As of 2026, three editions have been played; a total of fourteen teams have played in the Challenger Cup. Five teams have competed in every tournament and two have won the title. Saudi Arabia (2023, 2024) are the most successful team with two titles while Malaysia (2026) have won the title once. Malaysia are the current champions, having won the 2026 edition. The next edition of the tournament will take place in 2028.

== History ==
In January 2023, the ACC released the 2023–2024 calendar of events, which included a "Premier Cup" and a "Challenger Cup" tournaments as part of the associate teams' qualification pathway for the Asia Cup and the ACC Emerging Teams Asia Cup. Associate nations interested in hosting the event submit their "Expression of Interest" bid to the ACC, from which the final hosts for each tournament are selected.

The inaugural tournament in 50-over format was held in Thailand in February–March 2023. The second tournament in 20-over format was also held in Thailand in January–February 2024. In October 2025, the ACC announced that the Emerging Teams Asia Cup would be discontinued and be replaced by the Asia Cup Rising Stars. The third tournament in 50-over format was held in Singapore in June 2026.

== Format ==
=== Qualification process ===

Top 8 associate teams on the ICC T20I rankings that are not already directly qualified for the Premier Cup, qualify for the Challenger Cup. Top 2 teams from the Challenger Cup advance to the respective Premier Cup. (Note: References for qualification formats: 2023, 2024, 2026)

=== Tournament ===
The Challenger Cup is played in two stages. The preliminary stage or group stage is played by 2 groups in 2023 and 2024; and 4 groups in 2026 in a round-robin format. The 2024 tournament also had a qualifier stage to determine one final entrant to the group stage. The second round is played as a knockout stage of four teams in 2023 and 2024; and 8 teams in 2026. The 2024 tournament also included 3 consolation place playoffs. In case of a tie (that is, both teams scoring the same number of runs at the end of their respective innings), a Super Over is used to decide the winner. In the case of a tie occurring again in the Super Over, subsequent Super Overs would be played until there is a winner.

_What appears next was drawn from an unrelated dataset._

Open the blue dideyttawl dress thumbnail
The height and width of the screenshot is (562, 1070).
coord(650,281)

The Challenger Cup is played in an alternating format of 50-overs and 20-overs cricket. The Asia Cup and its qualification events taking place ahead of the ICC Men's Cricket World Cup are played in a 50-overs format while, tournaments taking place ahead of the ICC Men's T20 World Cup are played in a 20-overs format. In 50-overs tournaments, the mathces played as limited overs cricket (LOC) matches without international status while, tournaments in 20-overs format are played as complete Twenty20 International (T20I) tournaments.

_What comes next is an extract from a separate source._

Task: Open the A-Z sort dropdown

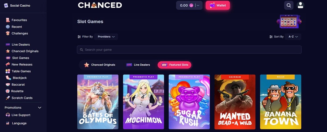Action: tap(293, 37)
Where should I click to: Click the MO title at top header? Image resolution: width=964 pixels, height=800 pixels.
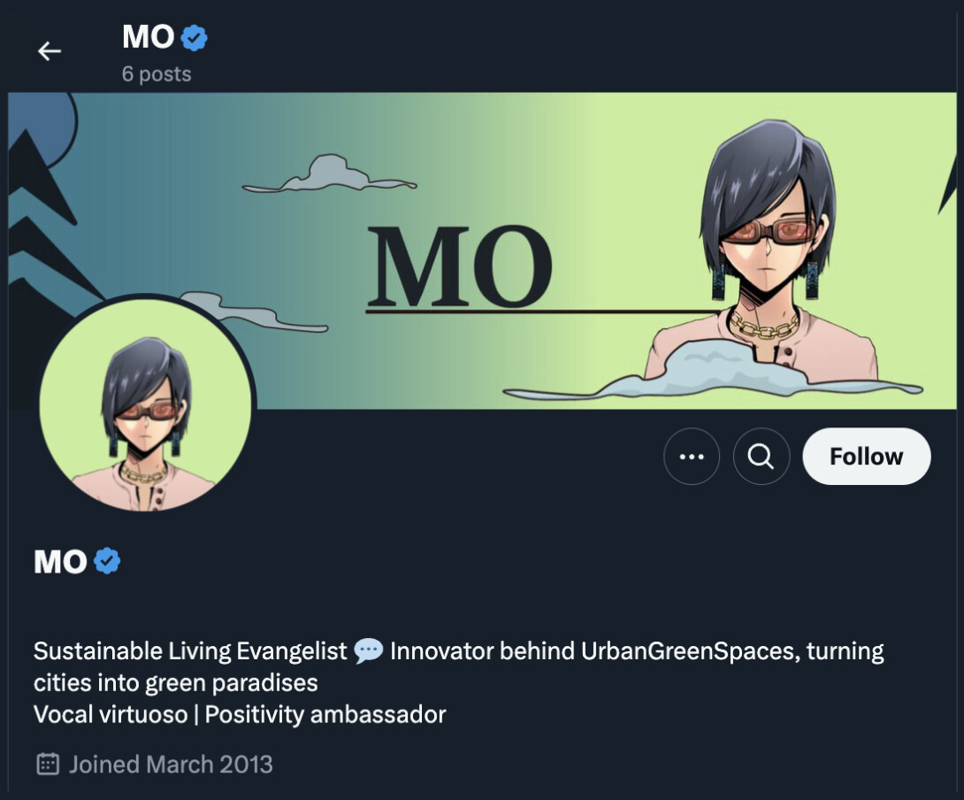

Summary of tournament formats (2023–2026)
| # | Year | Format | Teams | Matches | Qualifier stage | Preliminary stage | Place playoffs | Final stage |
| 1 | 2023 | LOC | 8 | 15 | —N/a | 2 groups of 4 teams: 12 matches | —N/a | Knockout of 4 teams: 3 matches |
| 2 | 2024 | T20I | 10 | 22 | Round-robin of 3 teams: 3 matches | 6th to 10th: 3 matches | Knockout of 4 teams: 4 matches |
| 3 | 2026 | LOC | 16 | —N/a | 2 groups of 2 teams: 2 matches & 2 groups of 3 teams: 6 matches | —N/a | Knockout of 8 teams: 8 matches |

== Summary ==

Details of Men's Challenger Cup tournaments
| # | Year | Dates | Host(s) | Venues | Ref. |
|---|---|---|---|---|---|
| 1 | 2023 | 24 February – 5 March 2023 | Cricket Association of Thailand | 2 in Thailand |  |
| 2 | 2024 | 27 January – 11 February 2024 | Cricket Association of Thailand | 1 in Thailand |  |
| 3 | 2026 | 10 – 20 June 2026 | Singapore Cricket Association | 2 in Singapore |  |

=== Final results ===

Details of Men's Challenger Cup finals
| Year | Final |  |  |  | Ref. |
| Date & venue | Winner | Victory margin | Runner-up |
| 2023 | 5 March 2023 Terdthai Cricket Ground, Bangkok | Saudi Arabia 30/0 (4.1 overs) | 10 wickets | Bahrain 26 (21.1 overs) |  |
| 2024 | 11 February 2024 Terdthai Cricket Ground, Bangkok | Saudi Arabia 151/5 (17.3 overs) | 5 wickets | Cambodia 147/5 (20 overs) |  |
| 2026 | 20 June 2026 Singapore National Cricket Ground, Singapore | Malaysia 247/4 (19.2 overs) | 6 wickets | Singapore 243 (24 overs) |  |

== Team performances ==
As of the 2026 tournament, fourteen teams have played in the Challenger Cup. Five teams have competed in every tournament and two have won the title. Saudi Arabia (2023, 2024) are the most successful team with two titles while Malaysia (2026) have won the title once. Saudi Arabia have made two final appearances while, Saudi Arabia, Singapore and Thailand have each made two semi-final appearances. The best performance by a host team is runners-up by Singapore in 2026.

=== By tournament ===
An overview of the teams' performances in every Challenger Cup is given below.
- Legend

† denotes countries that are members of both the Asian Cricket Council and ICC East Asia-Pacific.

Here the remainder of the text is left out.